Friday, October 21, 2016

Murphy's Bar Exam

I was on my way to pick up Rose because the babysitter called and said she had thrown up when I heard, and felt, something let loose in the rear of the car.  It had the feel of something under sprung tension letting go.  Then a rubbing noise came from the rear.  I assumed something had let loose in the rear shoes.  I managed to limp the car home and found that I had incorrectly installed the auto-adjusting shoe lever.  When I got back I took both rear wheels off and found the lever had fallen off and was bent.  I straightened and reinstalled it.  In this picture you will see the spring goes from the back of the shoe to the lever, which is installed behind another lever.  There is supposed to be a piece of the lever that fits on the front side of the top bracket.

I checked and the other side was the same way so I reinstalled it correctly.  Below is a picture of the correct way to install the lever.

The powercoater finally finished with all of the parts so I went and picked them up.  I'm working within a pretty tight budget with the insurance money, but I believe this step was necessary to have a finished product to the standards that I want the car.  I checked all the parts I got back with pictures I had taken before to make sure nothing was missing.

One good side effect of having everything powdercoated is that they aren't just protected well, they're shiny.

All the sheetmetal and front end fiberglass was present.  The core support looks a far sight better than it did.

April called on her way to work and said that steam was coming from under the hood of the Suburban.  I loaded up a bunch of tools and went to her work.  Fortunately, the only problem was the clamp on the new heater hose fitting had cut into the hose.  I cut the end off, pulled up some slack, reinstalled the hose, added some fluid and it was fixed.  Unfortunately, this ruined any productivity for the day.

The fender is back, devoid of paint or rust.

Notice the top left of where the patch panel has been cut.  There are some pinholes there that didn't show up before the sandblasting.  The only correct way to fix this is to cut out more metal.

A closer look.

Once again, I'll use the piece I cut out as a template to make a new piece.  You can see the rust on the brace, though it doesn't show up in the picture as it does in reality.  Unfortunately I found this out after, and because of, the sandblasters.  I went to Lowe's and bought some sand so that I can sandblast this area myself.  I could not find the Honey Coat that I used previously but did some internet research and found a 3M product called 3M Rust Fighter, which is a paraffin wax product just like the Honey Coat.  I'll prime this area with weld-through primer, coat it with the 3M product and weld it back together.

Entries shown =
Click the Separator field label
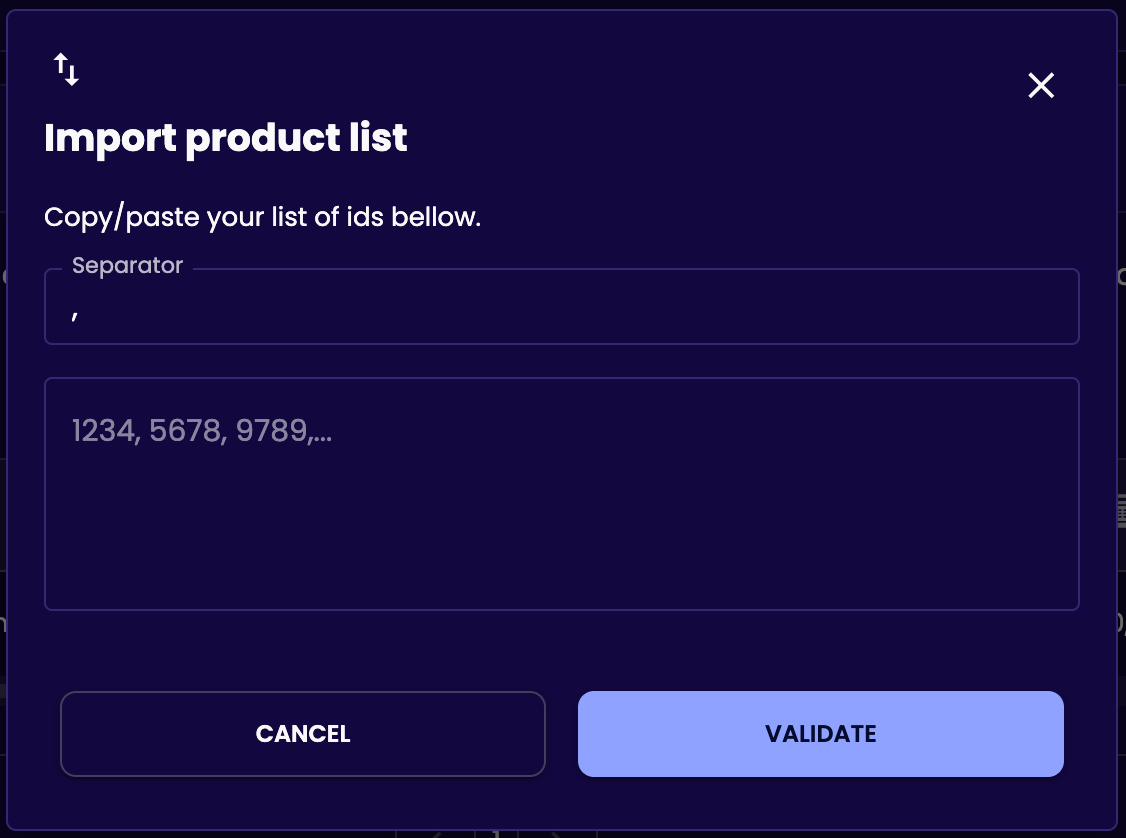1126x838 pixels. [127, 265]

* * *

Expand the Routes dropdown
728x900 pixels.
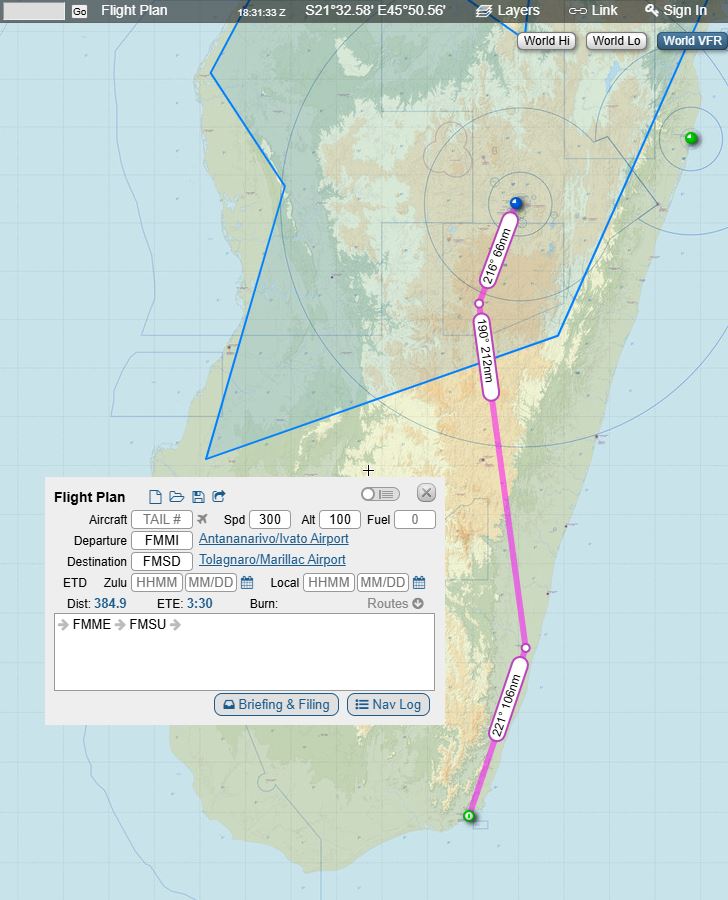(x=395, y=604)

==

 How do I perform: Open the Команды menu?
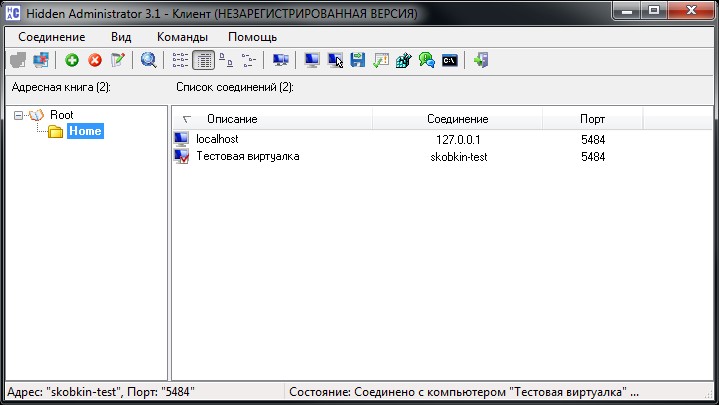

Work order = Write out everything in the car repair post from "Once again, I'll" down to "it back together.", word for word.

Written response =
Once again, I'll use the piece I cut out as a template to make a new piece.  You can see the rust on the brace, though it doesn't show up in the picture as it does in reality.  Unfortunately I found this out after, and because of, the sandblasters.  I went to Lowe's and bought some sand so that I can sandblast this area myself.  I could not find the Honey Coat that I used previously but did some internet research and found a 3M product called 3M Rust Fighter, which is a paraffin wax product just like the Honey Coat.  I'll prime this area with weld-through primer, coat it with the 3M product and weld it back together.